DirectOrthogonalization#
- class chemotools.projection.DirectOrthogonalization(n_components: int = 1, copy=False)[source]
Bases:
TransformerMixin,BaseEstimatorRemove variation in X that is uncorrelated with the target y using Direct Orthogonalization (DO) [1] [2].
DO removes from X systematic variation that is independent of y. X is orthogonalized with respect to y, PCA is performed on the orthogonalized matrix to estimate orthogonal components, and those components are subtracted from X to obtain the corrected data.
The transformer returns the corrected matrix with the same number of features, retaining variation relevant for predicting y. Inputs are typically assumed to be mean-centered.
- Parameters:
n_components (int, default=1) – The number of orthogonal components to compute. This determines how many orthogonal variations will be removed from the data.
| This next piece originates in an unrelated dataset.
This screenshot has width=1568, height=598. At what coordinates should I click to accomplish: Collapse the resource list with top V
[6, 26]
copy (bool, default=False) – If True, a copy of the input data is created and used for computations. If False, the input data is modified in place.
- Variables:
x_weights_orth (ndarray of shape (n_features, n_components)) – The weights of the orthogonal components.
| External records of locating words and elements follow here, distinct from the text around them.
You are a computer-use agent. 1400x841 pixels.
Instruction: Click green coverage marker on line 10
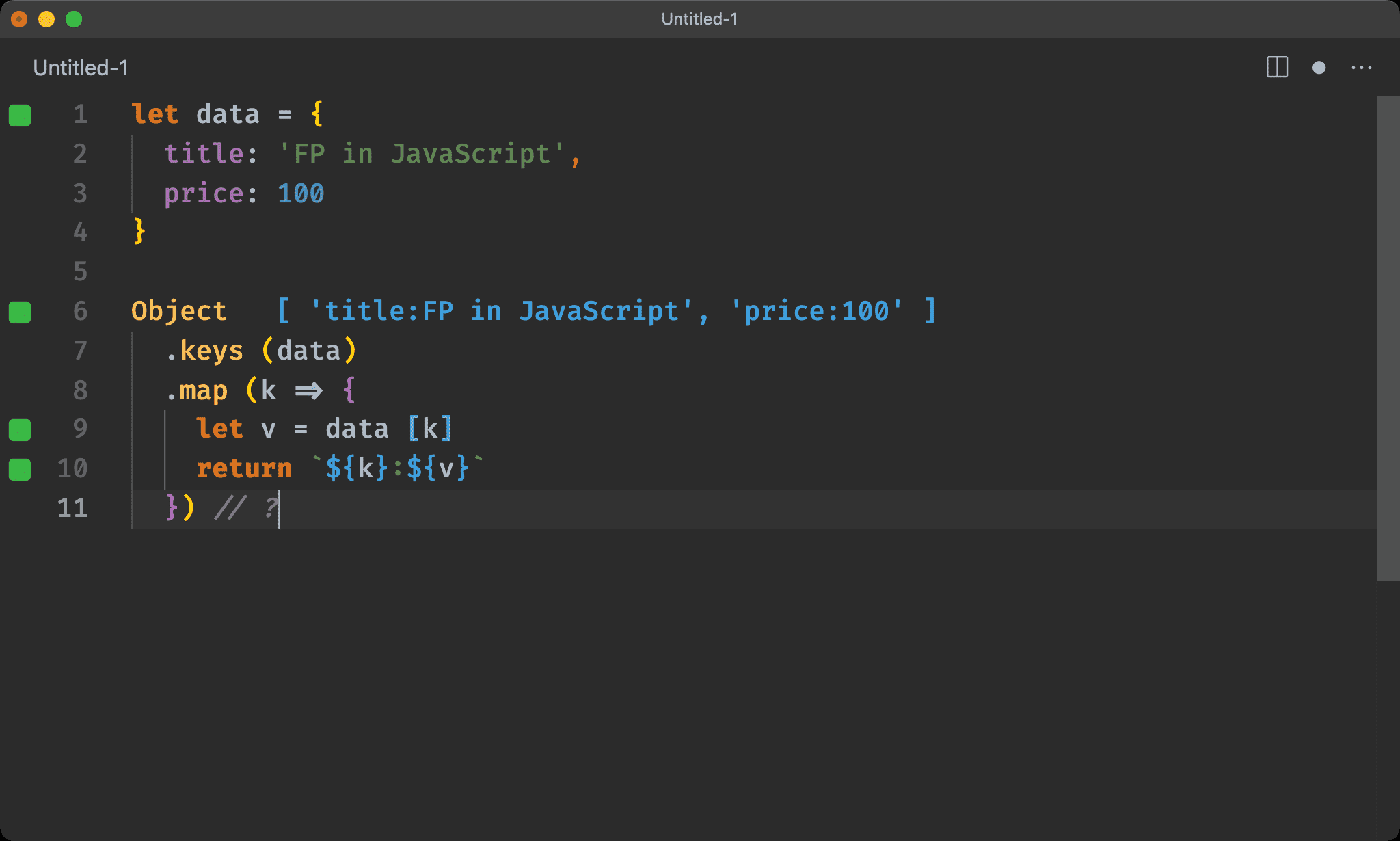20,469
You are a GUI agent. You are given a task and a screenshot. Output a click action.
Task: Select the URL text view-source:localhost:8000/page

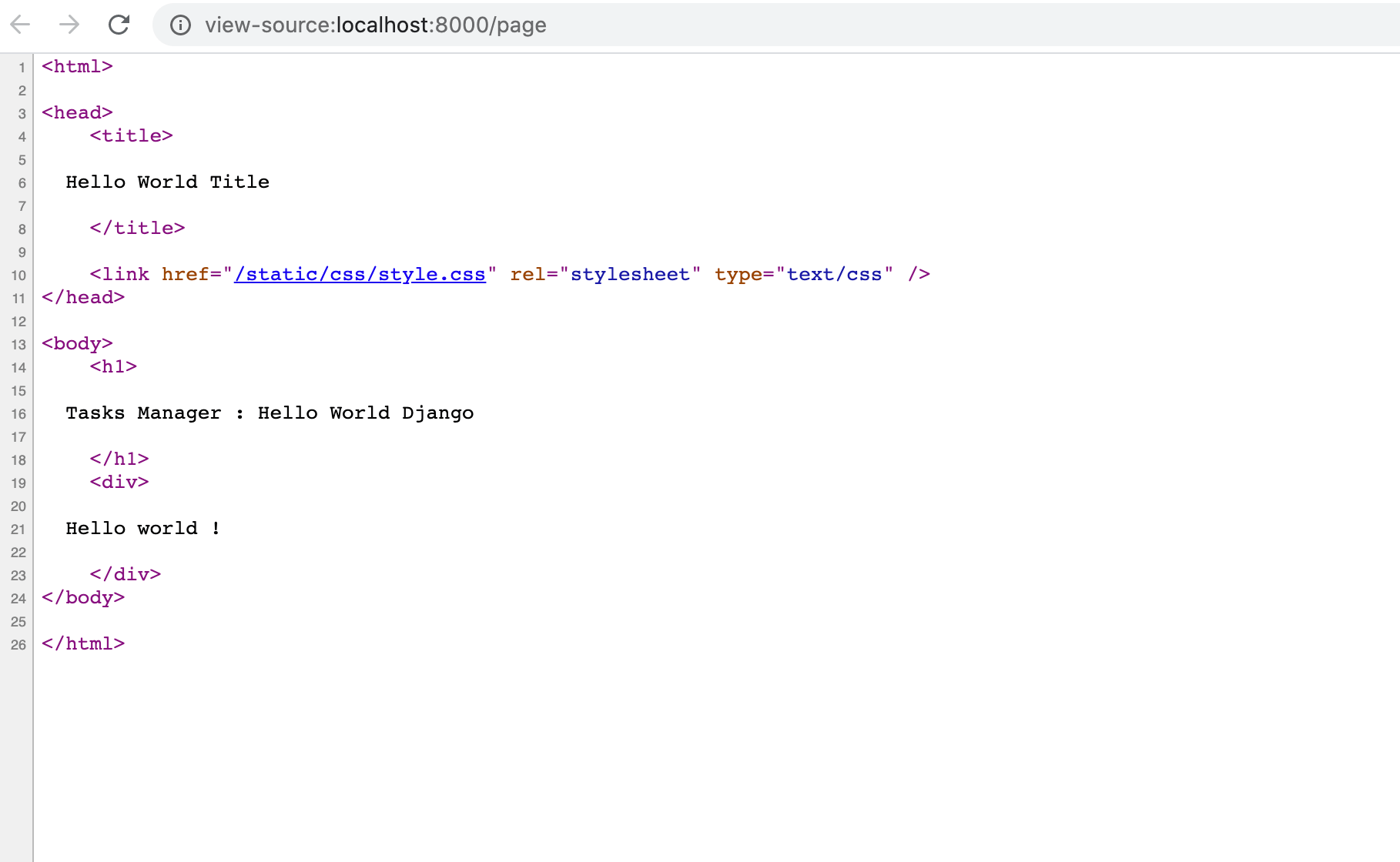coord(375,25)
x_loadings_orth (ndarray of shape (n_features, n_components)) – The loadings of the orthogonal components.
x_scores_orth (ndarray of shape (n_samples, n_components)) – The scores of the orthogonal components.
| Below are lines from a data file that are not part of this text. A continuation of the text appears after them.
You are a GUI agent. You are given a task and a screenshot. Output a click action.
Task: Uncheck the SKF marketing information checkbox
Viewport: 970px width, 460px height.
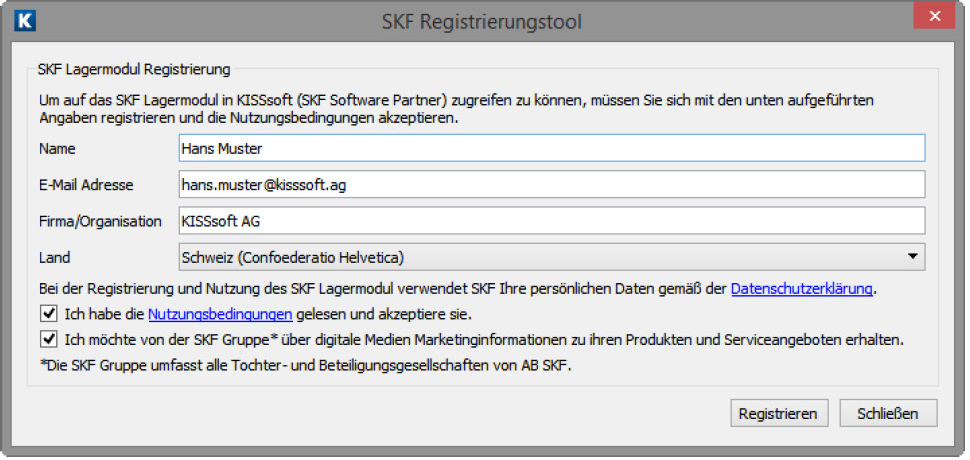click(x=49, y=339)
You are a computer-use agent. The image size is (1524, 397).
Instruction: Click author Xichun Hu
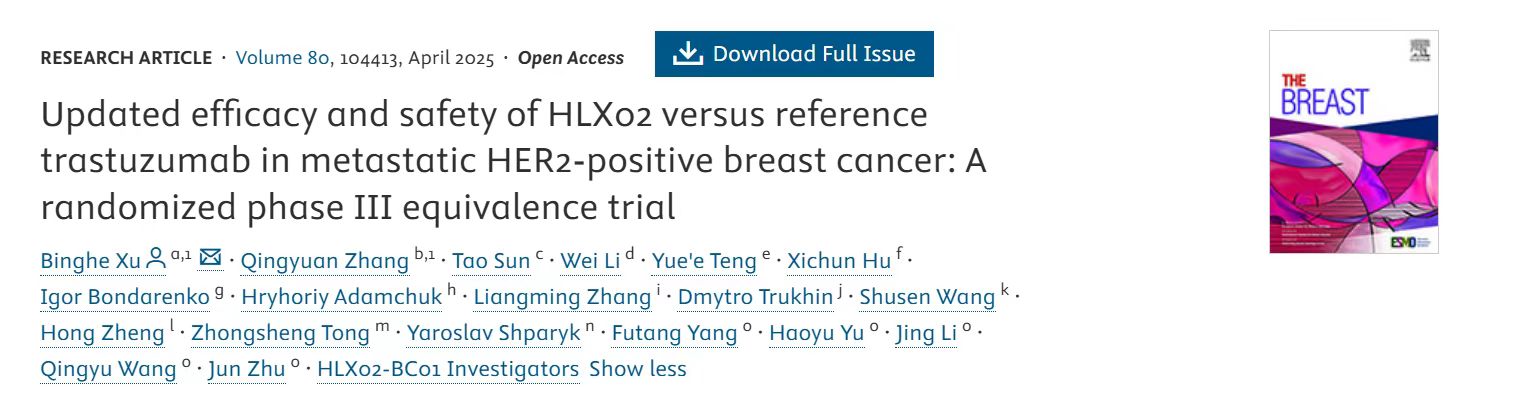pyautogui.click(x=839, y=261)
mean_X (ndarray of shape (n_features,)) – The mean of the original data X used for centering.
mean_y (float or ndarray of shape (n_targets,)) – The mean of the target variable y used for centering.
retained_variance_ratio (float) – The proportion of variance in X retained explained by the predictive components.
removed_variance_ratio (float) – The proportion of variance in X removed explained by the orthogonal components.
References
Examples
Fit and apply DirectOrthogonalization to remove variation in X that is orthogonal to y.
>>> import numpy as np >>> from chemotools.projection import DirectOrthogonalization >>> X = np.array([[1, 2], [3, 4], [5, 6]]) >>> y = np.array([1, 2, 3]) >>> do = DirectOrthogonalization(n_components=1) >>> do.fit(X, y) DirectOrthogonalization(n_components=1, copy=False) >>> X_transformed = do.transform(X, y)
Initialize the DirectOrthogonalization transformer.
- Parameters:
n_components (int, default=1) – The number of orthogonal components to compute. This determines how many orthogonal variations will be removed from the data.
copy (bool, default=False) – If True, a copy of the input data is created and used for computations. If False, the input data is modified in place.
- fit(X: ndarray, y: ndarray) DirectOrthogonalization[source]
Fit the DirectOrthogonalization model to the training data. :param X: The input data to fit the model to. :type X: array-like of shape (n_samples, n_features) :param y: The target values. :type y: array-like of shape (n_samples,)
- Returns:
self – Fitted estimator.
- Return type:
DirectOrthogonalization
- transform(X: ndarray, y=None) ndarray[source]
Apply the Direct Orthogonalization (D) correction to X
This returns the predictive part of the data, i.e. the variation in X that is related to y, after removing the orthogonal part (variation in X that is not related to y).
- Parameters:
X (array-like of shape (n_samples, n_features)) – The input data to transform.
y (None) – Ignored to align with API.
- Returns:
X_transformed – The transformed data.
- Return type:
array-like of shape (n_samples, n_features)